▸ Short task:
In the plot summary below, which route do the dwarfs advise the witches to take?

▸ Supplied passage:
+-------+

They travel for a bit, but Granny won’t allow them to get high enough to see where they’re headed. They land for the night and it’s about to snow, so Granny and Nanny find a dwarf mine and demand to be let inside. This group’s king isn’t exactly happy to see witches, but figures it’s fate because their mine has had a cave-in. Magrat still doesn’t know how to use the wand, but she manages to transform the fallen rocks into pumpkins (everything turns into a pumpkin) by wishing, and the dwarfs are rescued. They give the witches a boat and provisions, and advise them to take the river through the mountains to Genua. As they’re heading down the stream, they find a lot of pumpkin packed for food, along with dwarf bread. A creature approaches them on the water claiming it’s its birthday, and Granny hits it over the head with an oar. Granny and Nanny starts arguing about Nanny’s propensity for singing inappropriate folk songs as Magrat notices that the water is getting choppy and they’re about to head over a waterfall. She tries to fix it with the wand and turns their boat into a pumpkin.

+-------+

▸ Recorded information:
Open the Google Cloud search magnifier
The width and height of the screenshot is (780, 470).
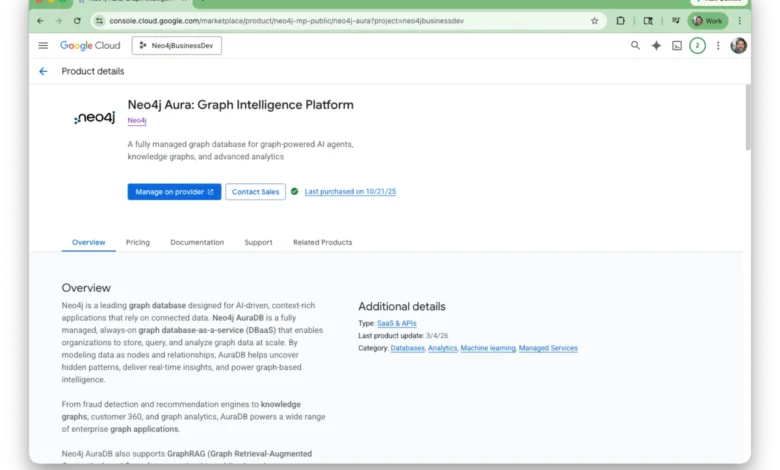click(x=635, y=45)
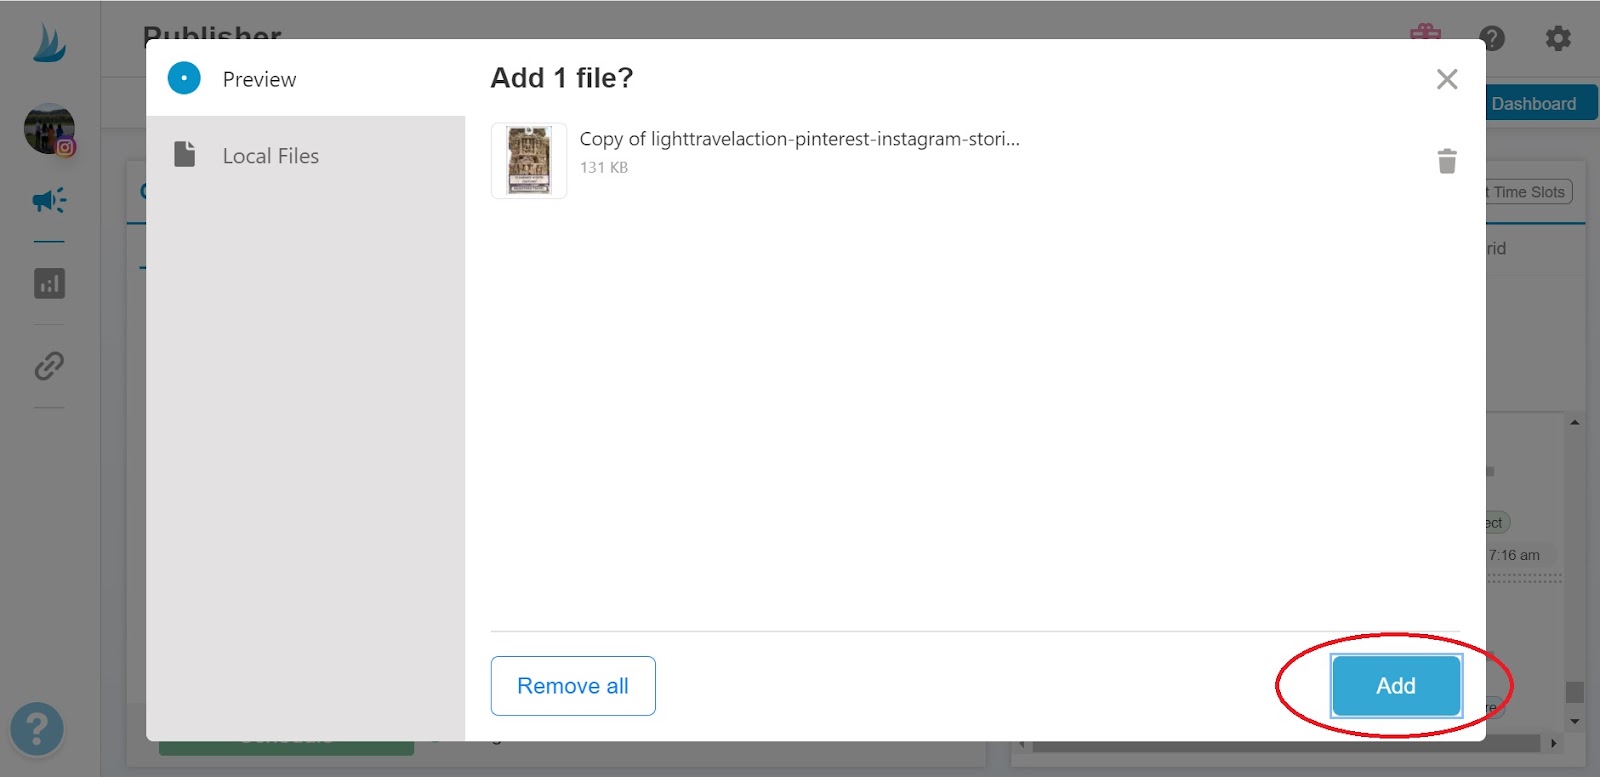Click the vertical scrollbar down arrow
Image resolution: width=1600 pixels, height=777 pixels.
click(x=1575, y=721)
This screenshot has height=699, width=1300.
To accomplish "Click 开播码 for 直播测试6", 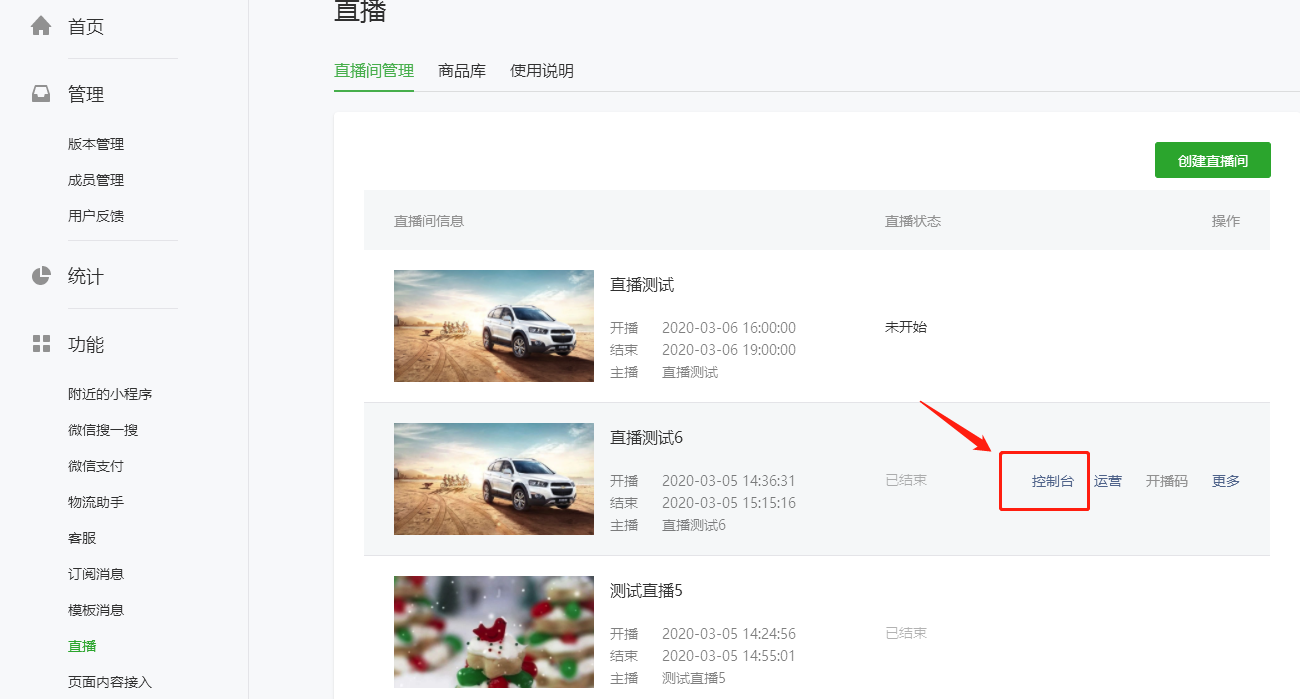I will click(x=1167, y=481).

+-------+

▸ Reply:
The river through the mountains to Genua.